Directions →
The required output is the run of lines from the one holding "Task: Open the File menu in Core Temp" through the final line of the listing, restated word for word, with no pictures.

Extracted entries →

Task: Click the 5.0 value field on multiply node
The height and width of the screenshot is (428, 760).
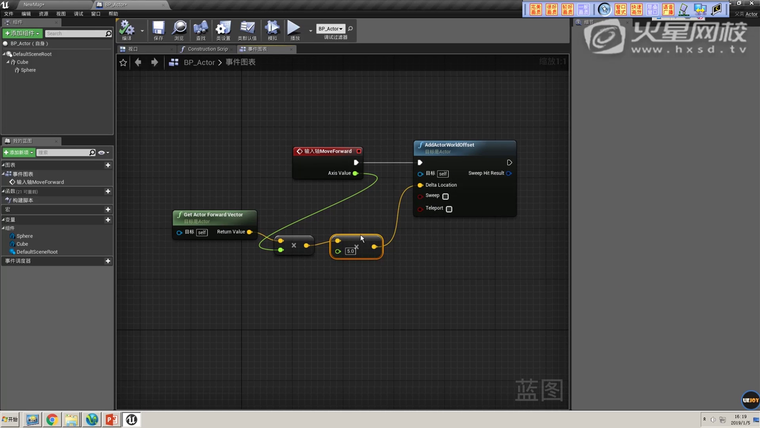Action: point(350,251)
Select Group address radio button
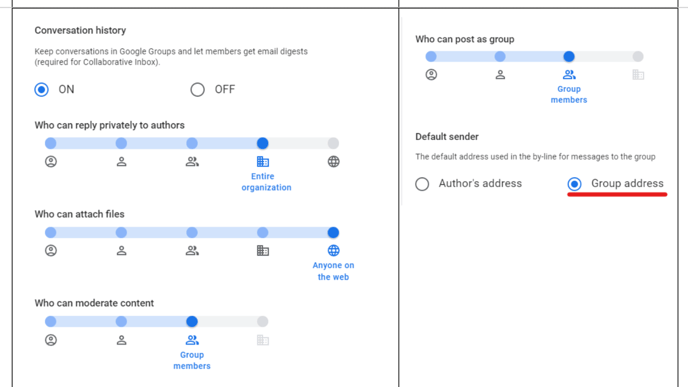Viewport: 688px width, 387px height. [x=574, y=184]
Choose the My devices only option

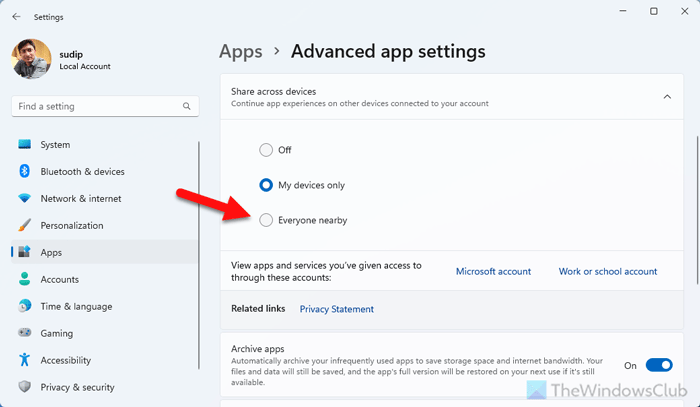click(x=266, y=185)
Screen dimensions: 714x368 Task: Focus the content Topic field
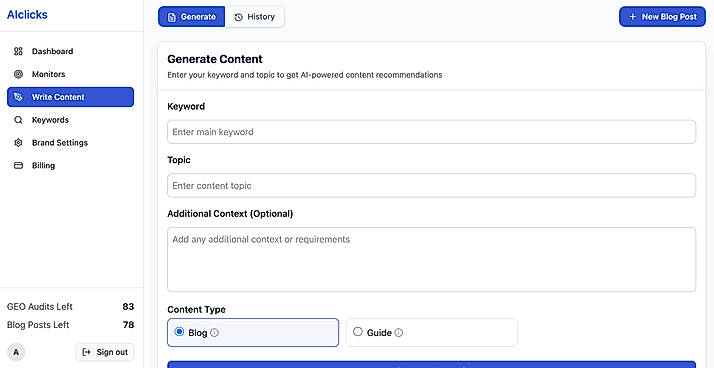coord(431,185)
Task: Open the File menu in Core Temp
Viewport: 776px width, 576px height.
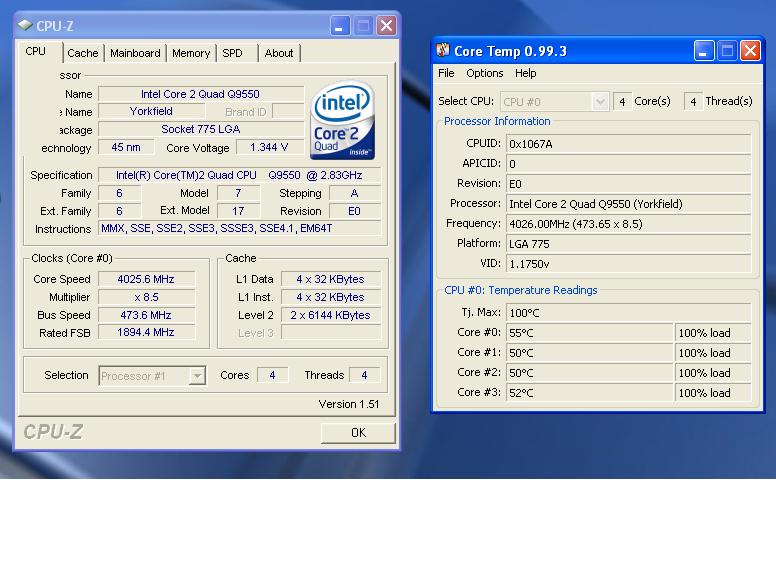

Response box →
Task: Open the File menu in Core Temp
Viewport: 776px width, 576px height.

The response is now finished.